[Stored items from a collection]
######
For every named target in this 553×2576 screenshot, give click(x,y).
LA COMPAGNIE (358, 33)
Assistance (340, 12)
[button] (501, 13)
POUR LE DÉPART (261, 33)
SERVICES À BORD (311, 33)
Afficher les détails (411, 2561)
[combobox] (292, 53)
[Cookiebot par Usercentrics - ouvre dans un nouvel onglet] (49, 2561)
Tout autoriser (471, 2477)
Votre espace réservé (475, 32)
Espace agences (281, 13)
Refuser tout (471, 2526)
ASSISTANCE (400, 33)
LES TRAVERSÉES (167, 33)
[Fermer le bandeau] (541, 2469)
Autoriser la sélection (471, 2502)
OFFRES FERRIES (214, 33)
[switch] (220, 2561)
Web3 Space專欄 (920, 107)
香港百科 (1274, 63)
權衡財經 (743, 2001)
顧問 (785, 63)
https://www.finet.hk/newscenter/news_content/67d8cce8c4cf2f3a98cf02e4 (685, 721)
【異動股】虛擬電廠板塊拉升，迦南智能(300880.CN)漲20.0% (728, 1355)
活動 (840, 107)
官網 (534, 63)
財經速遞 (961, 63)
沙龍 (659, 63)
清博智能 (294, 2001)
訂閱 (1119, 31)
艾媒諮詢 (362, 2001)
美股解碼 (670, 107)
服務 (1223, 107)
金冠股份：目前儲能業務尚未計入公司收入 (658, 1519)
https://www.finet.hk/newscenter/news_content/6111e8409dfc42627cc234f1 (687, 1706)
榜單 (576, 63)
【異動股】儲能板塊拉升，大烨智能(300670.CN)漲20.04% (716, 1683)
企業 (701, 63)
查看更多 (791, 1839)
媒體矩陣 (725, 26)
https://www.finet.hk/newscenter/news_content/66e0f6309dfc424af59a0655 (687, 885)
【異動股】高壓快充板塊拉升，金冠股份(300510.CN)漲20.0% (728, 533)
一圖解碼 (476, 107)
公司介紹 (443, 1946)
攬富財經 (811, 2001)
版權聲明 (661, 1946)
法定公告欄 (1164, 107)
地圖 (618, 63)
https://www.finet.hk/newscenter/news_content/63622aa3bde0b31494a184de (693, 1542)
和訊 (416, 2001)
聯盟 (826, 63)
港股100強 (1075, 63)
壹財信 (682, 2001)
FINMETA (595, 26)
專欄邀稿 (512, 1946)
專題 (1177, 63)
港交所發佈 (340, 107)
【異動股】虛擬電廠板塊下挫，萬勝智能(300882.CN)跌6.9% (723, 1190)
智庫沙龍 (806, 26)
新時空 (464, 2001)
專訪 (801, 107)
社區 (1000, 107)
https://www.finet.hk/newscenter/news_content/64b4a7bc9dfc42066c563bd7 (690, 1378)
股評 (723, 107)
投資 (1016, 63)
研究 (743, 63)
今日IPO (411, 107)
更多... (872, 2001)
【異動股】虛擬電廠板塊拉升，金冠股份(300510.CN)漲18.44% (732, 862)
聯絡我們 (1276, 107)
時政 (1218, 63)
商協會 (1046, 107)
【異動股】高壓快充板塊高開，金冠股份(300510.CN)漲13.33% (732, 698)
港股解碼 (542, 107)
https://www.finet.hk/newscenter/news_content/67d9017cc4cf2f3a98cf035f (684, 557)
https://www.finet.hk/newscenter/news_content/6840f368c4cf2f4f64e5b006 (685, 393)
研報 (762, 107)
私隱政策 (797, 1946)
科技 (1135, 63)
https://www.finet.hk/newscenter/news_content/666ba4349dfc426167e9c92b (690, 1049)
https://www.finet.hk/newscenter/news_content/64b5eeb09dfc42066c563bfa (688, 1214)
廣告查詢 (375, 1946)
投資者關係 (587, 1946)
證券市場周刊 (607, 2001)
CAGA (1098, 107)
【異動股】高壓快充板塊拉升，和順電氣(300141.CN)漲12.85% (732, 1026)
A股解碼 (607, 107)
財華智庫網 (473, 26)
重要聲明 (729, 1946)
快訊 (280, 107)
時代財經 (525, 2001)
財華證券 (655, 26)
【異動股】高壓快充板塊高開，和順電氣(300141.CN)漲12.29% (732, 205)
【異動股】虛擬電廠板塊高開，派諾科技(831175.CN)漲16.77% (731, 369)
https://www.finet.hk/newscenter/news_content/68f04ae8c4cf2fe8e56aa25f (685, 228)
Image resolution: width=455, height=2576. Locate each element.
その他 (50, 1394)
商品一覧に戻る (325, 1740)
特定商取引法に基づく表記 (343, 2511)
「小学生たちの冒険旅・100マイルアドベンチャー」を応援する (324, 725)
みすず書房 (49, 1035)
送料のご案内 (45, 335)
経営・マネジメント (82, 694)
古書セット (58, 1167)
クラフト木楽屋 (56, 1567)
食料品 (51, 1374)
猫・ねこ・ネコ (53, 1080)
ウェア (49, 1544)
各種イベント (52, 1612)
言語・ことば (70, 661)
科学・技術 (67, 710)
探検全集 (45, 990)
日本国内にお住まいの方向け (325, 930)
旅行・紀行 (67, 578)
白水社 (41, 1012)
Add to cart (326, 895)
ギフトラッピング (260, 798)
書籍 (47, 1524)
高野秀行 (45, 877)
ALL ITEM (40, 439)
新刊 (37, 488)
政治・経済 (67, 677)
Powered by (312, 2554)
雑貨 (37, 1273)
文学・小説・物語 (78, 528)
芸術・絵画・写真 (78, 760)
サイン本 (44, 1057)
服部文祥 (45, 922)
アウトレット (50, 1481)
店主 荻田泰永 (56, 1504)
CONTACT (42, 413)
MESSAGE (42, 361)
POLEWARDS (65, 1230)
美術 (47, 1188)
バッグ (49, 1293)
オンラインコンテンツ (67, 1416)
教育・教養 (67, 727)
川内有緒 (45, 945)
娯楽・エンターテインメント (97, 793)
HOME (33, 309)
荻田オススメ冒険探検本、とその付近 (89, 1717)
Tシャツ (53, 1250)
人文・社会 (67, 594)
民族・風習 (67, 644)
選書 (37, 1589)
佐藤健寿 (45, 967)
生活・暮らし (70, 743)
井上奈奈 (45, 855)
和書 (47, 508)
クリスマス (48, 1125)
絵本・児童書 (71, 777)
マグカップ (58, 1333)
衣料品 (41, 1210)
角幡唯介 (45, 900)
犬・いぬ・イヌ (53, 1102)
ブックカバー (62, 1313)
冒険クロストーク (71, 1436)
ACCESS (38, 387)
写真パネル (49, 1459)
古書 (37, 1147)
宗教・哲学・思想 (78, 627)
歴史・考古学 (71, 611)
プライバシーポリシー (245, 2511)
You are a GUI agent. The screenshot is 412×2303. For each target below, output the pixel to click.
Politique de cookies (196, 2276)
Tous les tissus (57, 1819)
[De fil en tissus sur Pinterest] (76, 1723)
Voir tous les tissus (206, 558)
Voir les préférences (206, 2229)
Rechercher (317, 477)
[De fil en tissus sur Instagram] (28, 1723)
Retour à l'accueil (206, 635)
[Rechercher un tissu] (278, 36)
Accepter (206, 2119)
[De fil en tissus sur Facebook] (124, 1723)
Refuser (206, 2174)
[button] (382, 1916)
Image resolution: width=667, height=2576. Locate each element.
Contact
######
_Exercise description_
Would you please output every record again, exactly?

_Exercise output_
For every named target in this 553×2576 screenshot, give click(x,y).
LA COMPAGNIE (358, 33)
Assistance (340, 12)
[button] (501, 13)
POUR LE DÉPART (261, 33)
SERVICES À BORD (311, 33)
Afficher les détails (411, 2561)
[combobox] (292, 53)
[Cookiebot par Usercentrics - ouvre dans un nouvel onglet] (49, 2561)
Tout autoriser (471, 2477)
Votre espace réservé (475, 32)
Espace agences (281, 13)
Refuser tout (471, 2526)
ASSISTANCE (400, 33)
LES TRAVERSÉES (167, 33)
[Fermer le bandeau] (541, 2469)
Autoriser la sélection (471, 2502)
OFFRES FERRIES (214, 33)
[switch] (220, 2561)
Web3 Space專欄 (920, 107)
香港百科 (1274, 63)
權衡財經 (743, 2001)
顧問 (785, 63)
https://www.finet.hk/newscenter/news_content/67d8cce8c4cf2f3a98cf02e4 (685, 721)
【異動股】虛擬電廠板塊拉升，迦南智能(300880.CN)漲20.0% (728, 1355)
活動 (840, 107)
官網 (534, 63)
財經速遞 (961, 63)
沙龍 (659, 63)
清博智能 (294, 2001)
訂閱 (1119, 31)
艾媒諮詢 (362, 2001)
美股解碼 (670, 107)
服務 (1223, 107)
金冠股份：目前儲能業務尚未計入公司收入 (658, 1519)
https://www.finet.hk/newscenter/news_content/6111e8409dfc42627cc234f1 (687, 1706)
榜單 (576, 63)
【異動股】儲能板塊拉升，大烨智能(300670.CN)漲20.04% (716, 1683)
企業 (701, 63)
查看更多 (791, 1839)
媒體矩陣 (725, 26)
https://www.finet.hk/newscenter/news_content/66e0f6309dfc424af59a0655 (687, 885)
【異動股】高壓快充板塊拉升，金冠股份(300510.CN)漲20.0% (728, 533)
一圖解碼 (476, 107)
公司介紹 (443, 1946)
攬富財經 (811, 2001)
版權聲明 (661, 1946)
法定公告欄 (1164, 107)
地圖 (618, 63)
https://www.finet.hk/newscenter/news_content/63622aa3bde0b31494a184de (693, 1542)
和訊 (416, 2001)
聯盟 (826, 63)
港股100強 (1075, 63)
壹財信 (682, 2001)
FINMETA (595, 26)
專欄邀稿 (512, 1946)
專題 (1177, 63)
港交所發佈 (340, 107)
【異動股】虛擬電廠板塊下挫，萬勝智能(300882.CN)跌6.9% (723, 1190)
智庫沙龍 (806, 26)
新時空 (464, 2001)
專訪 (801, 107)
社區 (1000, 107)
https://www.finet.hk/newscenter/news_content/64b4a7bc9dfc42066c563bd7 (690, 1378)
股評 (723, 107)
投資 (1016, 63)
研究 (743, 63)
今日IPO (411, 107)
更多... (872, 2001)
【異動股】虛擬電廠板塊拉升，金冠股份(300510.CN)漲18.44% (732, 862)
聯絡我們 (1276, 107)
時政 (1218, 63)
商協會 (1046, 107)
【異動股】高壓快充板塊高開，金冠股份(300510.CN)漲13.33% (732, 698)
港股解碼 (542, 107)
https://www.finet.hk/newscenter/news_content/67d9017cc4cf2f3a98cf035f (684, 557)
https://www.finet.hk/newscenter/news_content/6840f368c4cf2f4f64e5b006 (685, 393)
研報 (762, 107)
私隱政策 (797, 1946)
科技 (1135, 63)
https://www.finet.hk/newscenter/news_content/666ba4349dfc426167e9c92b (690, 1049)
https://www.finet.hk/newscenter/news_content/64b5eeb09dfc42066c563bfa (688, 1214)
廣告查詢 (375, 1946)
投資者關係 (587, 1946)
證券市場周刊 (607, 2001)
CAGA (1098, 107)
【異動股】高壓快充板塊拉升，和順電氣(300141.CN)漲12.85% (732, 1026)
A股解碼 (607, 107)
財華智庫網 (473, 26)
重要聲明 (729, 1946)
快訊 (280, 107)
時代財經 (525, 2001)
財華證券 (655, 26)
【異動股】高壓快充板塊高開，和順電氣(300141.CN)漲12.29% (732, 205)
【異動股】虛擬電廠板塊高開，派諾科技(831175.CN)漲16.77% (731, 369)
https://www.finet.hk/newscenter/news_content/68f04ae8c4cf2fe8e56aa25f (685, 228)
Image resolution: width=455, height=2576. Locate each element.
その他 (50, 1394)
商品一覧に戻る (325, 1740)
特定商取引法に基づく表記 (343, 2511)
「小学生たちの冒険旅・100マイルアドベンチャー」を応援する (324, 725)
みすず書房 (49, 1035)
送料のご案内 (45, 335)
経営・マネジメント (82, 694)
古書セット (58, 1167)
クラフト木楽屋 (56, 1567)
食料品 (51, 1374)
猫・ねこ・ネコ (53, 1080)
ウェア (49, 1544)
各種イベント (52, 1612)
言語・ことば (70, 661)
科学・技術 (67, 710)
探検全集 (45, 990)
日本国内にお住まいの方向け (325, 930)
旅行・紀行 (67, 578)
白水社 (41, 1012)
Add to cart (326, 895)
ギフトラッピング (260, 798)
書籍 (47, 1524)
高野秀行 (45, 877)
ALL ITEM (40, 439)
新刊 (37, 488)
政治・経済 (67, 677)
Powered by (312, 2554)
雑貨 (37, 1273)
文学・小説・物語 (78, 528)
芸術・絵画・写真 (78, 760)
サイン本 (44, 1057)
服部文祥 (45, 922)
アウトレット (50, 1481)
店主 荻田泰永 (56, 1504)
CONTACT (42, 413)
MESSAGE (42, 361)
POLEWARDS (65, 1230)
美術 (47, 1188)
バッグ (49, 1293)
オンラインコンテンツ (67, 1416)
教育・教養 (67, 727)
川内有緒 (45, 945)
娯楽・エンターテインメント (97, 793)
HOME (33, 309)
荻田オススメ冒険探検本、とその付近 (89, 1717)
Tシャツ (53, 1250)
人文・社会 (67, 594)
民族・風習 (67, 644)
選書 (37, 1589)
佐藤健寿 (45, 967)
生活・暮らし (70, 743)
井上奈奈 (45, 855)
和書 (47, 508)
クリスマス (48, 1125)
絵本・児童書 (71, 777)
マグカップ (58, 1333)
衣料品 (41, 1210)
角幡唯介 (45, 900)
犬・いぬ・イヌ (53, 1102)
ブックカバー (62, 1313)
冒険クロストーク (71, 1436)
ACCESS (38, 387)
写真パネル (49, 1459)
古書 (37, 1147)
宗教・哲学・思想 (78, 627)
歴史・考古学 (71, 611)
プライバシーポリシー (245, 2511)
You are a GUI agent. The screenshot is 412×2303. For each target below, output the pixel to click.
Politique de cookies (196, 2276)
Tous les tissus (57, 1819)
[De fil en tissus sur Pinterest] (76, 1723)
Voir tous les tissus (206, 558)
Voir les préférences (206, 2229)
Rechercher (317, 477)
[De fil en tissus sur Instagram] (28, 1723)
Retour à l'accueil (206, 635)
[Rechercher un tissu] (278, 36)
Accepter (206, 2119)
[De fil en tissus sur Facebook] (124, 1723)
Refuser (206, 2174)
[button] (382, 1916)
Image resolution: width=667, height=2576. Locate each element.
Contact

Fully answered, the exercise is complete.